### STATED PROBLEM
Present the lines from the one containing "At what coordinates should I click to accomplish: Start" through the one containing "will (x=488, y=208)." as a Markdown table with the columns Row and Line, numbering each row and omitting blank lines.

>> Start EXTRACTED INFORMATION

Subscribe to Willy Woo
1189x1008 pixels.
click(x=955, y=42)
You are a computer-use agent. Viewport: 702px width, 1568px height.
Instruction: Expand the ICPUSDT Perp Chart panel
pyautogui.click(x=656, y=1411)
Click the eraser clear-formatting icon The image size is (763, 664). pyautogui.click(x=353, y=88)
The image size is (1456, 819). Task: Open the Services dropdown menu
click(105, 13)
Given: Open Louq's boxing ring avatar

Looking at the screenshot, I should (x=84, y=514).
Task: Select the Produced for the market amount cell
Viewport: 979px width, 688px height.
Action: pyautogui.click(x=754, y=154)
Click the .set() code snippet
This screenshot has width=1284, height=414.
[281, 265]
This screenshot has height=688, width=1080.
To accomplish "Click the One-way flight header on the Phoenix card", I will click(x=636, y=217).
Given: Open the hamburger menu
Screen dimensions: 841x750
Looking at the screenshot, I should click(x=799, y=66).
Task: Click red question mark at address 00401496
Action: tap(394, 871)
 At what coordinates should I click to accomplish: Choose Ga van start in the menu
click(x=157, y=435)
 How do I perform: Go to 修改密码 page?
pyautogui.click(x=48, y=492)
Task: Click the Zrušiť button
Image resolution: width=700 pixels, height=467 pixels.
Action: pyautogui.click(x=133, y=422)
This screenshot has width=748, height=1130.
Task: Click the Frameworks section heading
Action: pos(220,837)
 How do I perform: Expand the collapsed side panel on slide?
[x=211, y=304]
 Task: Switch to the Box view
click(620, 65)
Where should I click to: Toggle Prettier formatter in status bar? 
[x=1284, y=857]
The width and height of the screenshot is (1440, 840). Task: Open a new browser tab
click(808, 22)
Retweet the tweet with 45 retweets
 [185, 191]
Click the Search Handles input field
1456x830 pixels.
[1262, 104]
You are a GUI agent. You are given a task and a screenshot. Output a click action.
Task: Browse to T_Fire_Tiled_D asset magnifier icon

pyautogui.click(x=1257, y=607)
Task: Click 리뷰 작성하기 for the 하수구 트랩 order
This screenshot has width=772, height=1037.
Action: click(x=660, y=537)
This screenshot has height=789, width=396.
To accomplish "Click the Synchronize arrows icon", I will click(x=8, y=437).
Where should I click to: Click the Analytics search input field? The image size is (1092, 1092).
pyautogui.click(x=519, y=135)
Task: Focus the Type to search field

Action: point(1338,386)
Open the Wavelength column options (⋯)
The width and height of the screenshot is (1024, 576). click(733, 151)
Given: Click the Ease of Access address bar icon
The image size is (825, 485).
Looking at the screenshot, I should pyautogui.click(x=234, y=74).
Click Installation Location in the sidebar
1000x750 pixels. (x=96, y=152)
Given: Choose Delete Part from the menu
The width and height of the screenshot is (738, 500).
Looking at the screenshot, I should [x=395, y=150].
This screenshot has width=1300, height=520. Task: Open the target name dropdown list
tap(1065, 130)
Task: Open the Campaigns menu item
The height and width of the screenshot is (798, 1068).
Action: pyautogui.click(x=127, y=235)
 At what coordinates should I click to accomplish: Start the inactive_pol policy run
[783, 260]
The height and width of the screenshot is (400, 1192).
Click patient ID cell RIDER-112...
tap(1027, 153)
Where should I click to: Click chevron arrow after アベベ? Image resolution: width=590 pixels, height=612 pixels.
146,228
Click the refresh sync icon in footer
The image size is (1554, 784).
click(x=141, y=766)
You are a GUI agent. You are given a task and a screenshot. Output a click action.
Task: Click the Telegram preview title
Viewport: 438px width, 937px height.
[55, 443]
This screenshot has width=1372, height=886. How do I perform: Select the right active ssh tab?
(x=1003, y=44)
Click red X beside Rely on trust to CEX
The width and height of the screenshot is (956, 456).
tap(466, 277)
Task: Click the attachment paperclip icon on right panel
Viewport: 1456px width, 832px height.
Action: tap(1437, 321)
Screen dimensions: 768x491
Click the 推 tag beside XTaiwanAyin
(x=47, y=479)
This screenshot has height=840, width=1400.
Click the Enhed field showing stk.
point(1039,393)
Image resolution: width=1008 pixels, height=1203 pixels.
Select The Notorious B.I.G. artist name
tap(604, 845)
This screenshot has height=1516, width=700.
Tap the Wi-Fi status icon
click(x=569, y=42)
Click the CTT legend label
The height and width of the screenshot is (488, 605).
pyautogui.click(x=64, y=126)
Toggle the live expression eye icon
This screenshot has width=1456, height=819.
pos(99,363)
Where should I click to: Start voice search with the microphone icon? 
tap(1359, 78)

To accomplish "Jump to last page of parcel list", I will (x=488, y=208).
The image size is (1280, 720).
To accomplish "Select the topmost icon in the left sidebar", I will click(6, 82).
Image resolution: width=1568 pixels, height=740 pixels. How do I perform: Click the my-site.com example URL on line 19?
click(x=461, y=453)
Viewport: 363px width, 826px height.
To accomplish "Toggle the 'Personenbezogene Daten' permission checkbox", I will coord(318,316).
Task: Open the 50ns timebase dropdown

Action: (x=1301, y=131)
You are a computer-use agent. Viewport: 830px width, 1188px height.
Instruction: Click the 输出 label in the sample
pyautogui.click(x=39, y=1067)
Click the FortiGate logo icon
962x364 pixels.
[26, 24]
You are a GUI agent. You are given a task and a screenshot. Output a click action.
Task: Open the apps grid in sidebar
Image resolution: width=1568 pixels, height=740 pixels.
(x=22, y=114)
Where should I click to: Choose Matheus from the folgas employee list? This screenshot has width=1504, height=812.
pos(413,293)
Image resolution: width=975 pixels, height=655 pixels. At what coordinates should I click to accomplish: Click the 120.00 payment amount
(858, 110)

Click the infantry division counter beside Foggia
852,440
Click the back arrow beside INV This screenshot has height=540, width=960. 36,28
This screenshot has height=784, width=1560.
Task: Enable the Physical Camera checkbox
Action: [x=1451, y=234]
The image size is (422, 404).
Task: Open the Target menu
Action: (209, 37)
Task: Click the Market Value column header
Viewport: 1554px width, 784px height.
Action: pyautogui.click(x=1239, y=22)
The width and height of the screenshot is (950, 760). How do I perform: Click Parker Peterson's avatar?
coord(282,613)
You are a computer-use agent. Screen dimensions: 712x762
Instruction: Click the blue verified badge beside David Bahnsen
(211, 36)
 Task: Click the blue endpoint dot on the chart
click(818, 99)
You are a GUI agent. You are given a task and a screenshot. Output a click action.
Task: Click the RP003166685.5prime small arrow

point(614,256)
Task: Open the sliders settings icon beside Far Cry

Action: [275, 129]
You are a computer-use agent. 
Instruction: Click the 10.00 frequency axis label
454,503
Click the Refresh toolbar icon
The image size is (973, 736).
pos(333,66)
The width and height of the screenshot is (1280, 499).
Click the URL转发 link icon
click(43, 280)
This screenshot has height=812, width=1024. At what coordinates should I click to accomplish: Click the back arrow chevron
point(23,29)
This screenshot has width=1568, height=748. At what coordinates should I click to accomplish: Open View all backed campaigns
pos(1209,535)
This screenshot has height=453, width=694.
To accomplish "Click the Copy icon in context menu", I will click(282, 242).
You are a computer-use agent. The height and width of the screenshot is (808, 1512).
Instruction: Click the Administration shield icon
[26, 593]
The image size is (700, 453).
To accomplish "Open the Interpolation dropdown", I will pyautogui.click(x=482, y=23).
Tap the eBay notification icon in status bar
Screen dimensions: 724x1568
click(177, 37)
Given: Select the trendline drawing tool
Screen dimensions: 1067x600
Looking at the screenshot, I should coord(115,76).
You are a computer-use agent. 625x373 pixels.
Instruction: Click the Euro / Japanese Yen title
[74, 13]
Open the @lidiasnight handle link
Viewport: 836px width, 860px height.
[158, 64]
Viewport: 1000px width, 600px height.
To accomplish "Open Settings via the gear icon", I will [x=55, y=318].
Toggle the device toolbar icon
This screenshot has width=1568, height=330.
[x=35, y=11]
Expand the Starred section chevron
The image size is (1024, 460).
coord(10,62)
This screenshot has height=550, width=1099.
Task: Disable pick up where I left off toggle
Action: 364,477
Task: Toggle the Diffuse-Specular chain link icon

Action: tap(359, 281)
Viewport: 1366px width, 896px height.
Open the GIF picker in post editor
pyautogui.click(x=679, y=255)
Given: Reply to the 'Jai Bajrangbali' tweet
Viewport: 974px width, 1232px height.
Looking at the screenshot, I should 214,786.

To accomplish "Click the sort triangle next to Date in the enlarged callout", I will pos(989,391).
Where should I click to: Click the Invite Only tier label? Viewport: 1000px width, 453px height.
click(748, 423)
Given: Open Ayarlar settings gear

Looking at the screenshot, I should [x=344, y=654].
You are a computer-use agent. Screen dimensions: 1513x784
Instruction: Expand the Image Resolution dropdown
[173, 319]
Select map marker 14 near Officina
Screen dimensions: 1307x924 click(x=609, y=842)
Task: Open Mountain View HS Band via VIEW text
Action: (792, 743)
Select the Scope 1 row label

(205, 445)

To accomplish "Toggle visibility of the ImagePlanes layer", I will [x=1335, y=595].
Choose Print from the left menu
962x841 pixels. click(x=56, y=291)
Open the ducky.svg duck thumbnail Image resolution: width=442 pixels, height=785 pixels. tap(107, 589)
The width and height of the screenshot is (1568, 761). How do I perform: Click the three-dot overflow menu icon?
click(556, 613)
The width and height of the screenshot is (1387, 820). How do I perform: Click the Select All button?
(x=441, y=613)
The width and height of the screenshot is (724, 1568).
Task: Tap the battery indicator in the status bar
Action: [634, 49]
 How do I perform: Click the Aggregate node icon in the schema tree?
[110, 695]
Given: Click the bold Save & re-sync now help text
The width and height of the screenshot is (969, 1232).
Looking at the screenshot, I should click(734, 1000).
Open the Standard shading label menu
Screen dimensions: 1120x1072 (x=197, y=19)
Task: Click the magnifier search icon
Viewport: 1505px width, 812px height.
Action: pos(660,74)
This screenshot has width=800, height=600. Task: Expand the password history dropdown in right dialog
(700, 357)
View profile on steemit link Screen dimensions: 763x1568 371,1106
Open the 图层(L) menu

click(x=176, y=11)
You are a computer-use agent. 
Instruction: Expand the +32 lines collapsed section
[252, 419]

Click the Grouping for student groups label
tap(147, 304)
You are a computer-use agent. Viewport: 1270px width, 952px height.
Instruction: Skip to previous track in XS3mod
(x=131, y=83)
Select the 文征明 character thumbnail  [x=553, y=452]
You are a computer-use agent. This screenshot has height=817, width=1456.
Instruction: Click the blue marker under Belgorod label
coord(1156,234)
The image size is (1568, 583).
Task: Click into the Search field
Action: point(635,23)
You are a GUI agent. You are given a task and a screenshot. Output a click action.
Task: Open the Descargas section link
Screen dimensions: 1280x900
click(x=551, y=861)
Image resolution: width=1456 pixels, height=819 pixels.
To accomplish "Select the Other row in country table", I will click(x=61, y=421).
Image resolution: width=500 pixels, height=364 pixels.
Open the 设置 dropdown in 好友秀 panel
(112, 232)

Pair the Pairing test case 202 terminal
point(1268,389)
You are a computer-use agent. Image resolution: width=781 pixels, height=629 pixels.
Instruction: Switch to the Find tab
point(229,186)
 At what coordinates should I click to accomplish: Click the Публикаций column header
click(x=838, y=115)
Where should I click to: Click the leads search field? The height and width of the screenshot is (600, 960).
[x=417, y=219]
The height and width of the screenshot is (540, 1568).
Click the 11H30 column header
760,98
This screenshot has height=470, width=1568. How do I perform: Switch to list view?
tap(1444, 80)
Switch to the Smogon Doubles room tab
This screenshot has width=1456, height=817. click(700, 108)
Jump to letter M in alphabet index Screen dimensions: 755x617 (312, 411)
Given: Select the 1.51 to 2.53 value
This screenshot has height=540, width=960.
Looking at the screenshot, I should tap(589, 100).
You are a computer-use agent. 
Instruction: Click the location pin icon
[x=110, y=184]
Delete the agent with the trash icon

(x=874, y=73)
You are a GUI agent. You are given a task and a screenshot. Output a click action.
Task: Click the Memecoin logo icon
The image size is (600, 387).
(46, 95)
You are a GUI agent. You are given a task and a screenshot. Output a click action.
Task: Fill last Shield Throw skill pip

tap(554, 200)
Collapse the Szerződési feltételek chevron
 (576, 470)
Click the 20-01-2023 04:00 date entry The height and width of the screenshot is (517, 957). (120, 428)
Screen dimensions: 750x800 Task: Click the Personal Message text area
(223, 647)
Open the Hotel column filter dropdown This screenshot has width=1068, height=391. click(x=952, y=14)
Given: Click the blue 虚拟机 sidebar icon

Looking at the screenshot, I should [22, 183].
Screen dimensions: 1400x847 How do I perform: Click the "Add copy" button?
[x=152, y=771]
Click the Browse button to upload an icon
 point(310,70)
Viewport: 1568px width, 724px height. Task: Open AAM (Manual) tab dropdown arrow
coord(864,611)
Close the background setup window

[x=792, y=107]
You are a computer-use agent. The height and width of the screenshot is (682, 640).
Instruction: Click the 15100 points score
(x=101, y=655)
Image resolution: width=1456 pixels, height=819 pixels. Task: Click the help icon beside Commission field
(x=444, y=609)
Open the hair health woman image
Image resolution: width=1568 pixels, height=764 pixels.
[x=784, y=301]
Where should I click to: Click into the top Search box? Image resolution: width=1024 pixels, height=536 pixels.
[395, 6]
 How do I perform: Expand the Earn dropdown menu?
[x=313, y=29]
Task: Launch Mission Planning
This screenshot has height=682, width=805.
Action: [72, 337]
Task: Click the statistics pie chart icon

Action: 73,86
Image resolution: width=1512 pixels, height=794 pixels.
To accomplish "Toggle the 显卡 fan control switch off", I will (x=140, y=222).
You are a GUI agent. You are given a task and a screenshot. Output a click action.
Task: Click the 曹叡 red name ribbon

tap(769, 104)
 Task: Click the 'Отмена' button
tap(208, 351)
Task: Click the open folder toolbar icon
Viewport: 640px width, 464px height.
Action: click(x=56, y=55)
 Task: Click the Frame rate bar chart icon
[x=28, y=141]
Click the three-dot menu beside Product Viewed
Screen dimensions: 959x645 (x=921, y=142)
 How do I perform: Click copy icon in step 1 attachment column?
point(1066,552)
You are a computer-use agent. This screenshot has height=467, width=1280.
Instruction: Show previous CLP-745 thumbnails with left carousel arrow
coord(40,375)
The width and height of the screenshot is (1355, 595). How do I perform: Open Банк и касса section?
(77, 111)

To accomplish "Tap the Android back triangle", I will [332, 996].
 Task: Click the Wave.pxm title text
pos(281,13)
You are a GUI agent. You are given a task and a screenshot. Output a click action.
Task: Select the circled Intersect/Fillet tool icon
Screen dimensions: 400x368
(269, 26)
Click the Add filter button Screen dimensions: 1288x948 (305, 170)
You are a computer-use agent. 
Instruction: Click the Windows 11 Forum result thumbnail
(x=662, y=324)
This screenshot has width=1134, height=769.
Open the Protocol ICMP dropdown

>> End EXTRACTED INFORMATION

### ANSWER TO THIS PROBLEM
| Row | Line |
|---|---|
| 1 |  At what coordinates should I click to accomplish: Start the inactive_pol policy run |
| 2 | [783, 260] |
| 3 | The height and width of the screenshot is (400, 1192). |
| 4 | Click patient ID cell RIDER-112... |
| 5 | tap(1027, 153) |
| 6 | Where should I click to: Click chevron arrow after アベベ? Image resolution: width=590 pixels, height=612 pixels. |
| 7 | 146,228 |
| 8 | Click the refresh sync icon in footer |
| 9 | The image size is (1554, 784). |
| 10 | click(x=141, y=766) |
| 11 | You are a GUI agent. You are given a task and a screenshot. Output a click action. |
| 12 | Task: Click the Telegram preview title |
| 13 | Viewport: 438px width, 937px height. |
| 14 | [55, 443] |
| 15 | This screenshot has width=1372, height=886. How do I perform: Select the right active ssh tab? |
| 16 | (x=1003, y=44) |
| 17 | Click red X beside Rely on trust to CEX |
| 18 | The width and height of the screenshot is (956, 456). |
| 19 | tap(466, 277) |
| 20 | Task: Click the attachment paperclip icon on right panel |
| 21 | Viewport: 1456px width, 832px height. |
| 22 | Action: tap(1437, 321) |
| 23 | Screen dimensions: 768x491 |
| 24 | Click the 推 tag beside XTaiwanAyin |
| 25 | (x=47, y=479) |
| 26 | This screenshot has height=840, width=1400. |
| 27 | Click the Enhed field showing stk. |
| 28 | point(1039,393) |
| 29 | Image resolution: width=1008 pixels, height=1203 pixels. |
| 30 | Select The Notorious B.I.G. artist name |
| 31 | tap(604, 845) |
| 32 | This screenshot has height=1516, width=700. |
| 33 | Tap the Wi-Fi status icon |
| 34 | click(x=569, y=42) |
| 35 | Click the CTT legend label |
| 36 | The height and width of the screenshot is (488, 605). |
| 37 | pyautogui.click(x=64, y=126) |
| 38 | Toggle the live expression eye icon |
| 39 | This screenshot has width=1456, height=819. |
| 40 | pos(99,363) |
| 41 | Where should I click to: Start voice search with the microphone icon?  |
| 42 | tap(1359, 78) |
| 43 | To accomplish "Jump to last page of parcel list", I will (x=488, y=208). |